Now, as central bankers boost their stimulus with additional bond purchases, policy makers from Chairman Ben S. Bernanke to Kansas City Fed President Esther George are on the lookout for financial distortions that may reverse abruptly when the Fed stops adding to its portfolio and eventually shrinks it.
“Prices of assets such as bonds, agricultural land, and high-yield and leveraged loans are at historically high levels,” George said in a speech last week. “We must not ignore the possibility that the low-interest rate policy may be creating incentives that lead to future financial imbalances.”
Bernanke himself raised that concern this week, saying the central bank has to “pay very close attention to the costs and the risks” of its policies during a Jan. 14 discussion at the University of Michigan’s Gerald R. Ford School of Public Policy in Ann Arbor.
The 59-year-old Bernanke, who helped the U.S. economy weather the worst financial crisis since the Great Depression, finishes his second term in a year and his legacy will be defined partly by whether the Fed withdraws stimulus without causing a collapse in markets that hurts economic growth.
Policy makers in recent weeks have voiced concern about market imbalances.
Fed officials are “worried” and “working very hard on trying to make sure that we are aware of where imbalances or distortions are showing up and we don’t go too far down the road before we try to address those,” Philadelphia Fed President Charles Plosser said to reporters last week.
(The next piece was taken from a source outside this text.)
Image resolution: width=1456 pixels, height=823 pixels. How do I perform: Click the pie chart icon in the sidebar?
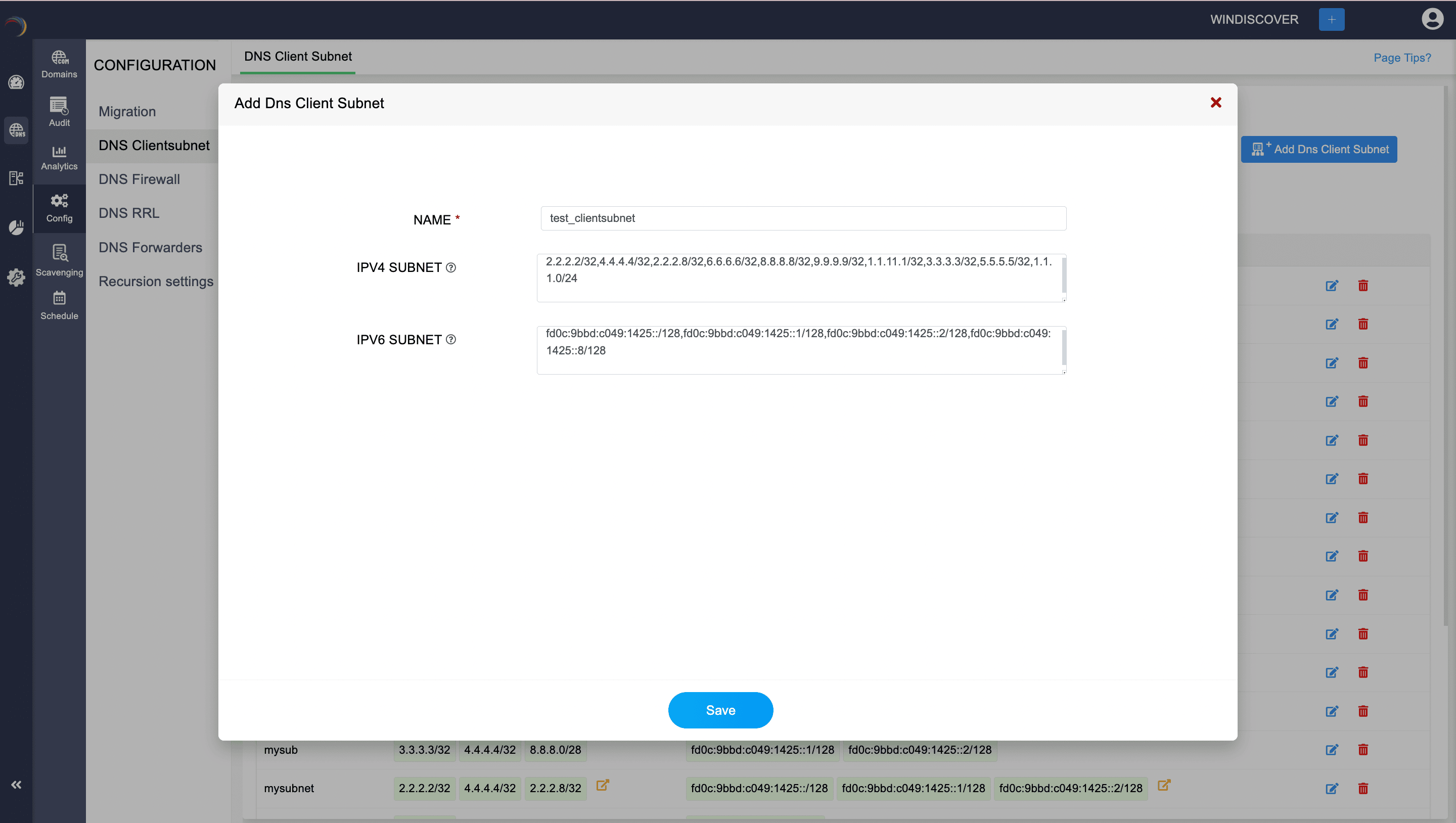pos(16,227)
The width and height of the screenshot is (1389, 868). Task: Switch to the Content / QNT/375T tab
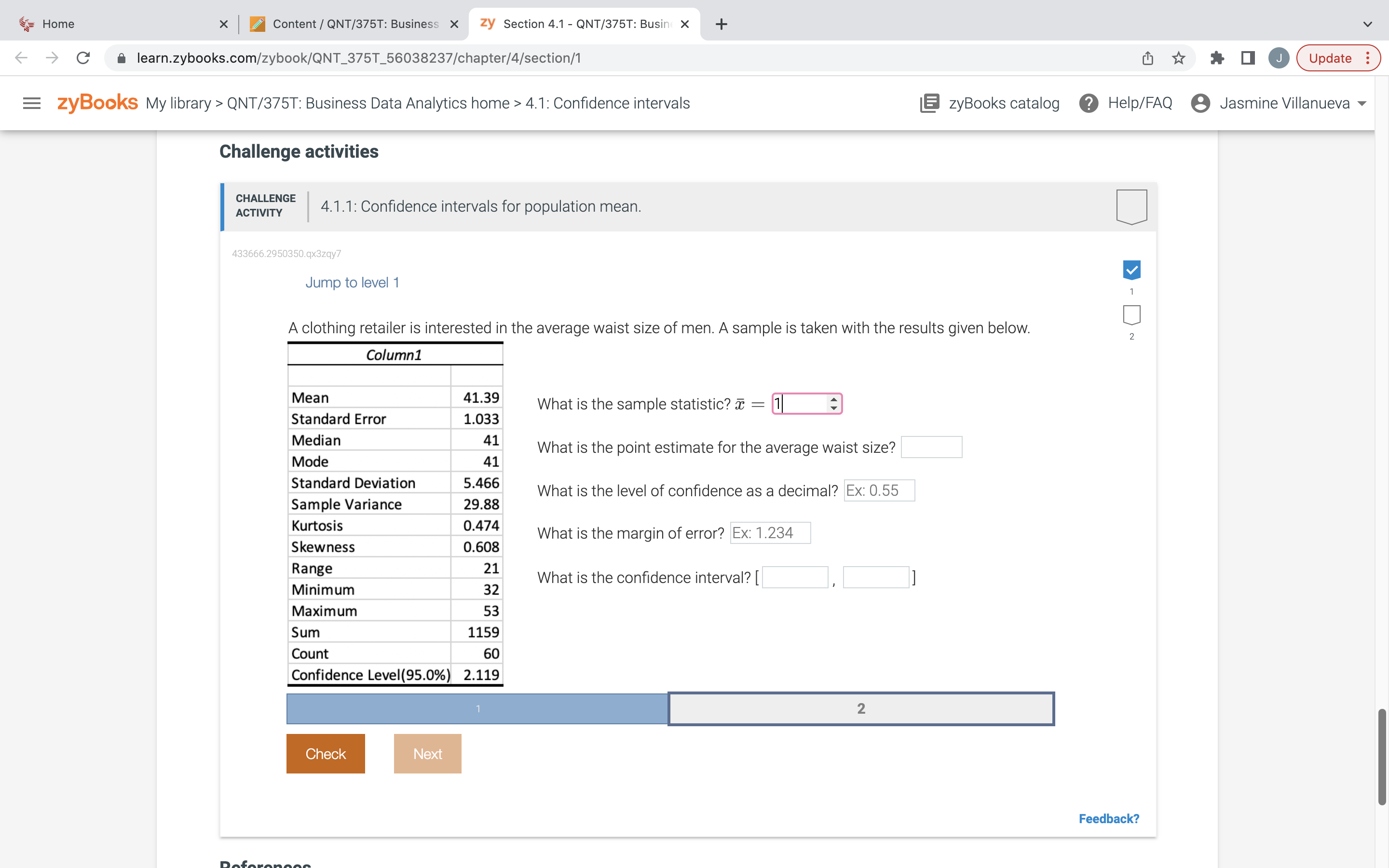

“Policy makers are right to worry about the risks to financial stability from large-scale asset purchases,” said Richard Barwell, a former Bank of England economist now at Royal Bank of Scotland Group Plc. “There is a delicate balancing act between providing much needed stimulus and encouraging another search for yield with investors over-stretching themselves.”
Monitoring Conditions
Bernanke said this week that the central bank since the financial crisis has “increased enormously the amount of resources we put into monitoring financial conditions.”
Bernanke set up a new Office of Financial Stability Policy and Research headed by Nellie Liang, an economist, to conduct financial system surveillance. Daniel Tarullo, the Fed governor in charge of bank supervision and regulation, established the Large Institution Supervision Coordinating Committee (LISCC), a group of economists, quantitative modelers, lawyers, payment systems specialists and reserve bank supervisors who look for risks among the largest financial institutions. (and what were they doing before??)
Both groups seek to identify the links between financial firms that could rapidly spread instability, much like subprime assets during the financial crisis last decade.
While saying officials need to be “open-minded” about how monetary policy can lead to excessive valuations, Bernanke said this week he considers supervisory tools “the first line of defense” against asset-price bubbles. (yep…it worked in the past!)
Yet bank regulators don’t always act quickly enough to defuse challenges to financial stability, said Sheila Bair, former chairwoman of the Federal Deposit Insurance Corp.
“Sometimes we know a lot and the problem is we are not acting on what we know,” said Bair, a senior adviser to The Pew Charitable Trusts. “I worry that there is still too much” inertia among supervisors of financial firms.